SI tratta di un tema importante che coinvolge valori supremi. "È grave sintomo di superficialità guerreggiare contro le parole. Ed è disonesto strumentalizzarle per sguazzare in vittimismo bieco ed inutile, atteggiamento che appare molto in voga negli ultimi anni, o per compiere attacchi ideologici nei confronti di chi non riusciamo a digerire", spiega il direttore di Libero. "Adesso è il politicamente corretto a determinare una distinzione manichea tra ciò che è ammesso proferire e ciò che è severamente vietato pronunciare, pena lo stigma (a vita) di intollerante". Perché si dà il caso "appunto che coloro i quali adoperano la parola 'clandestino', nonostante si tratti di un termine prettamente giuridico, siano per ciò stesso fascisti, razzisti, estremisti di destra, ignoranti e incivili".

 

La guerra delle parole è sintomo di "un perbenismo di facciata, sterile", non certo di un progresso. "È una schizofrenia questa pretesa di epurare il linguaggio da quelle voci a cui da sempre ricorriamo e alle quali non abbiamo mai attribuito alcuna funzione insultante", ribadisce Feltri.  Usare il termine "clandestino" per un migrante che entra illegalmente in un altro Paese è una "constatazione, così come l’affermazione, di questo stato di fatto non può rappresentare una discriminazione o un delitto.

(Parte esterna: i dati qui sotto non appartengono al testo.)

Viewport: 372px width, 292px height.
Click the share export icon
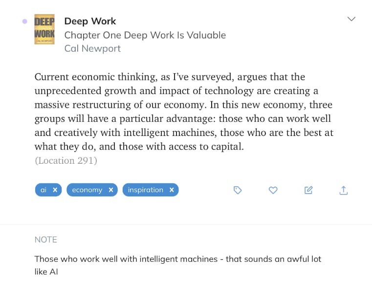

Essa costituisce una mera e oggettiva informazione priva di qualsiasi contenuto valoriale o giudicante. Ecco la ragione per la quale è inaccettabile che un giornalista venga condannato dall’Ordine che dovrebbe tutelarlo", attacca il direttore che ribalta il concetto: "Dannoso sarebbe semmai affermare che un clandestino non sia clandestino, ovvero negare la verità soltanto perché ci appare poco carina".